分裂した2つの世界のベストセラー

puzzlePublishers Weekly (John Maher, 07/07)は、今年米国の上半期ベストセラーを印刷本(BookScan)とE-Book(Kindle 20)で比較し、後者でアマゾン出版 (AP)のタイトルが12点を占めたことを指摘している。APは2011年頃に活動を開始したが、E-Bookはビッグファイブを圧倒する存在になったことになる。

Kindle世界ではアマゾン出版本が6割を占める

48108-v1-600x今年前半は大ヒットはなかったものの、BookScanによる印刷本の売上はそこそこであったと伝えられる。数年前までの常識では、印刷本のE-Book版が同じようにベストセラー・ランクを形成していたが、変わり始めたのはインディーズがKindleベストセラーの常連として登場し、次いでAP傘下の1ダースあまりのブランドが本格的に機能し始めた2014-15年だ。ちょうど大手出版社がアマゾンとの契約を委託制に切替えて印刷本をもしのぐ定価を設定したこともあり、Kindleではインディーズ本とAP本が目につくようになった。そして今年前半、AP本はKindleトップ20位の60%を占めたわけである。

Kindleランキングは、米国E-Book市場の9割近くを占めるKindleストアだけでなく、Kindle Unlimited (KU)、Prime Reading (PR)での完読者数を販売数に加えたことで一気にタイトルを増やしたものと思われる。書店で強い大出版社と、自社チャネルで強いアマゾンを比較するためには、いくつかの推定が必要で、年末までには出てくるだろうが、APが実質的に大手に並ぶ販売力を持ち、著者を中心とした出版界への影響を強めることは間違いないと見られる。

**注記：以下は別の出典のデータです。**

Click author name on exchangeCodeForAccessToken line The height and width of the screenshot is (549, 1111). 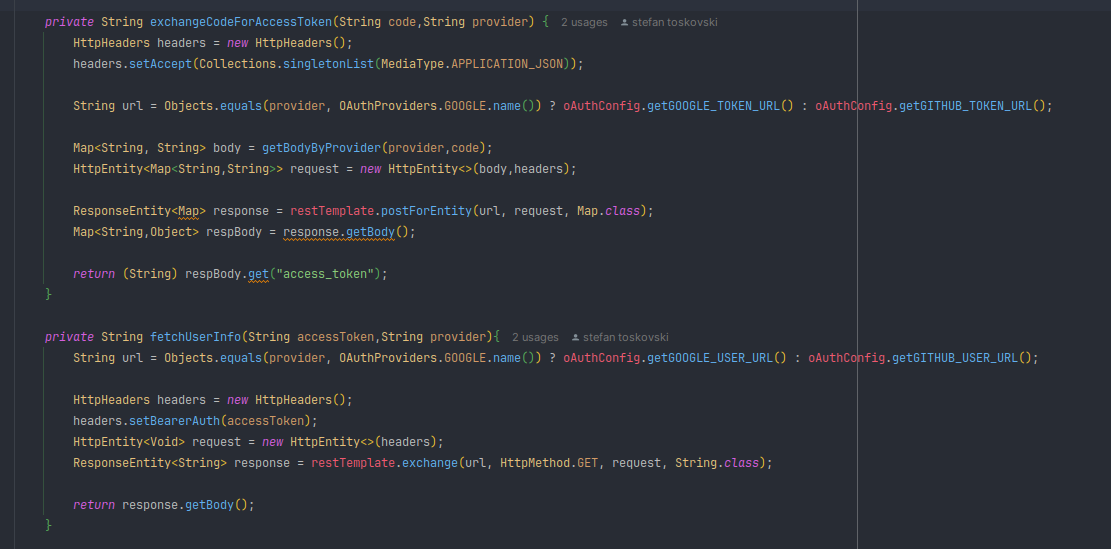[x=675, y=22]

周知のように、書店にボイコットされているAPのタイトルは、BSランキングには登場せず、印刷本を価格的に優遇している大手出版社のタイトルは、Kindleのランキングでは低めに出る傾向がある。

今年前半の印刷本ベストセラー第一位は、ドクター・スース定番の絵本 'Oh, the Places You’ll Go!' by Dr. Seuss。Kindleではジョージ・オーウェルの古典『1984』。どちらも古いものだ。

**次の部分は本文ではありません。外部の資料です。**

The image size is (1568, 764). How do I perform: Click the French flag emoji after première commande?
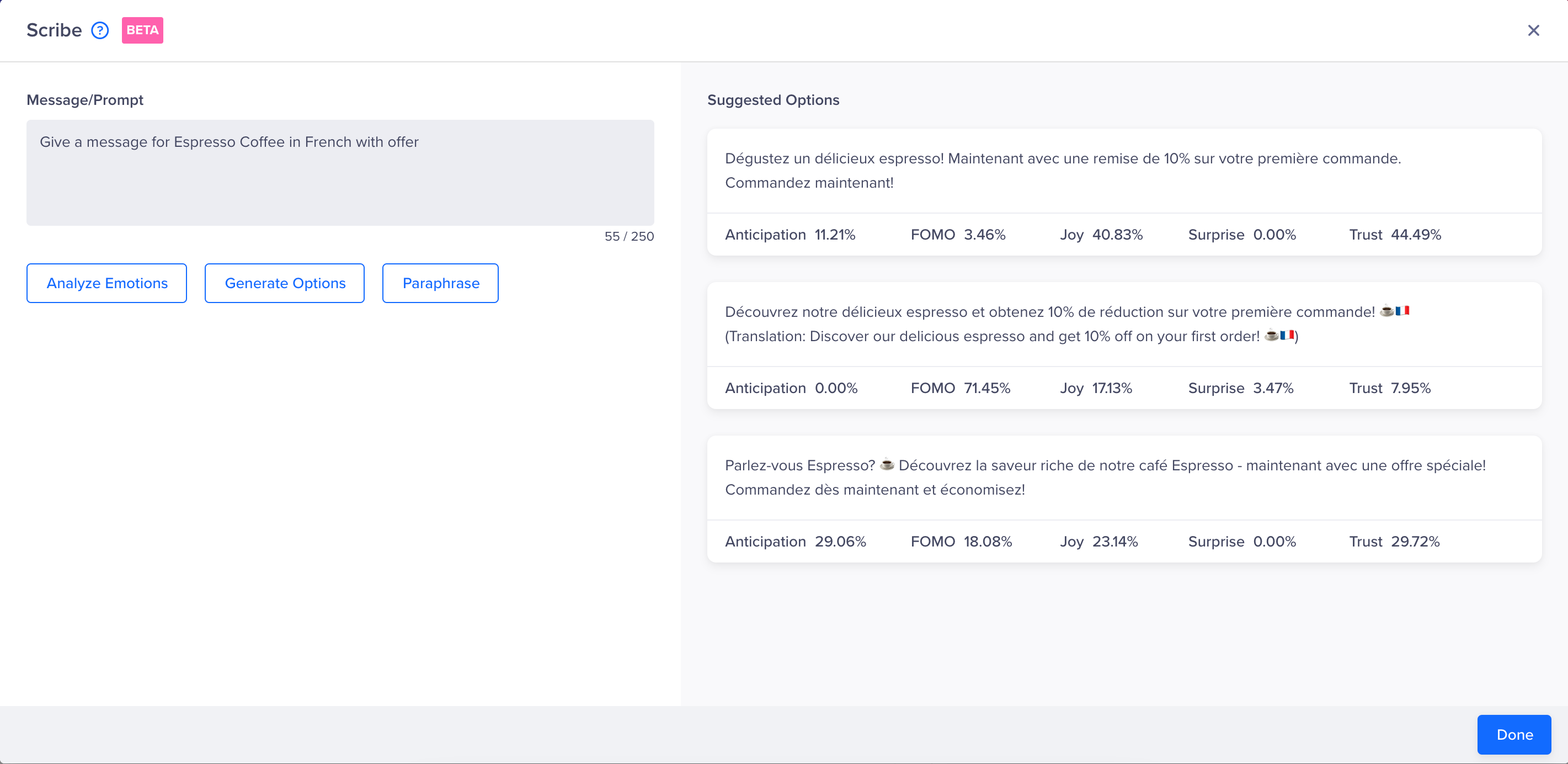[1402, 311]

印刷本とKindleランキングで共通しているのは、マーガレット・アトウッドのディストピア旧作 'The Handmaid’s Tale', 1985, by Margaret Atwood, HMH) [BS=#7, K=#1]とジョージ・オーウェルの古典『1984』(G.O., 1949) [BS=#14, K=#11]のみで、『ハリー・ポッターと賢者の石』はアマゾンのみ6位にランクされている。つまり、奇しくも2つのディストピア作品を除いて、フォーマットによって売れ筋が違ってきたことになる。この読み方は難しい。 (鎌田、07/11/2017)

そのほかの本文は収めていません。